What makes you nervous?
What makes me nervous is wondering whether I’m spending too much time behind the camera and not enough time simply living in the moment. This poem captures that quiet tension I feel as a photographer—always chasing the perfect shot while the real experience slips quietly by.
Between the Wave and the Frame
The wave curls in without announcement,
gray-green muscle rolling under a sky bruised with rain,
and for once the hands stay empty—no glass rectangle raised,
no thumb hovering to freeze the curl before it breaks.
Just the cold slap on bare ankles, the roar filling the chest
like breath held too long, released only when the foam hisses back.
This is the older way: the body drinks the scene whole,
no filter, no crop, no second screen to mediate the salt sting
or the sudden gull cry slicing through.
The moment lodges deep, unphotographed,
a private archive of texture and ache
that no battery can drain, no algorithm can rank.

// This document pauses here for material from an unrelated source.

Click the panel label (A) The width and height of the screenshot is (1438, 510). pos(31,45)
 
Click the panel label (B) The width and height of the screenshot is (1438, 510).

Yet later, walking the driftwood scatter,
a different hunger stirs—the wish to hand this wildness
to someone not here, to say look, feel this too,
to bridge the miles with a captured shard of light.
The phone comes out then, small and insistent,
and the world narrows to a viewfinder:
horizon leveled, exposure nudged, the perfect instant
snatched from flux. The shutter clicks like a held breath released,
and something is saved—color, composition, proof of being there—
ready to travel, to spark a distant smile or quiet envy,
to say I was alive in this place, and here is evidence.
Neither triumphs.
The undistracted immersion carves deeper grooves in memory,
raw and multisensory, a living echo that needs no replay button.
But the image, flat and shareable, carries the moment outward,
multiplies its reach, turns solitude into quiet communion.
One keeps the soul fed in silence; the other keeps the soul connected.
To choose one fully is to lose the other’s gift—
the private blaze versus the shared spark—
and so the tension hums, unresolved,
like the tide that pulls in and pulls out forever.
In the end, perhaps the richest days hold both:
a few frames offered to the world,
and many more surrendered wholly to the mind’s unguarded eye.